Brano
────────────────────────────────────────

A quella data fanno parte della diocesi di Potenza: Abriola, Castri Bellotti, Glorioso (Arioso), Avigliano, Castri Mediani (Castelmezzano), Tito, Castelluccio, Vignola (Pignola) e Picerno.
Nella città vi sono i monasteri di San Luca e San Lazzaro; tra le chiese sono nominate solamente la cattedrale, San Michele e Santo Sepolcro.
Nel 1324 si registrano già alcune variazioni: ne fanno parte Vignola, Abriola, Glorioso, Tito, Picerno, Ruoti, La Caldana, Baragiano e Avigliano con l’aggiunta di Lagopesole, che rivestiva all’epoca notevole importanza perché residenza estiva della famiglia reale angioina.
A Potenza tra le chiese è presente anche la Santissima Trinità; tra i nuovi monasteri, Santa Maria del Pantano e Sant’Angelo del Bosco.
Maggiori dettagli sull’estensione delle diocesi si possono trovare in un documento del 1478 per l’imposizione di una nuova decima da parte di papa Sisto IV.
Ritornando ai vescovi che hanno illustrato la città di Potenza, tra essi va innanzitutto annoverato Gerardo Della Porta (1111-1119), di origine piacentina, eletto vescovo per volontà popolare e «celebre per santità», come scrive l’Ughelli, che Callisto II (1119-1124) «pose nel catalogo dei santi».

────────────────────────────────────────

Problema
Riporti il passo del brano sulla diocesi di Potenza compreso tra "A quella data" e "e Santo Sepolcro.", estremi inclusi.

────────────────────────────────────────

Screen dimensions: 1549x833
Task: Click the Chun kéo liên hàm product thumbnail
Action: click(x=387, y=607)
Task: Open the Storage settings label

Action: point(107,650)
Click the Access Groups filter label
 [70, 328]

────────────────────────────────────────

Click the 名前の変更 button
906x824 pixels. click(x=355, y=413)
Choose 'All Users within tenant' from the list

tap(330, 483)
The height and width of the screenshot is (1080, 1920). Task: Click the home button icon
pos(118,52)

────────────────────────────────────────

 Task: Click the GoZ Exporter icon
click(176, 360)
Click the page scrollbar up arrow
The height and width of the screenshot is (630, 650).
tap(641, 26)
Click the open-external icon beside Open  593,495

────────────────────────────────────────

Soluzione
A quella data fanno parte della diocesi di Potenza: Abriola, Castri Bellotti, Glorioso (Arioso), Avigliano, Castri Mediani (Castelmezzano), Tito, Castelluccio, Vignola (Pignola) e Picerno.
Nella città vi sono i monasteri di San Luca e San Lazzaro; tra le chiese sono nominate solamente la cattedrale, San Michele e Santo Sepolcro.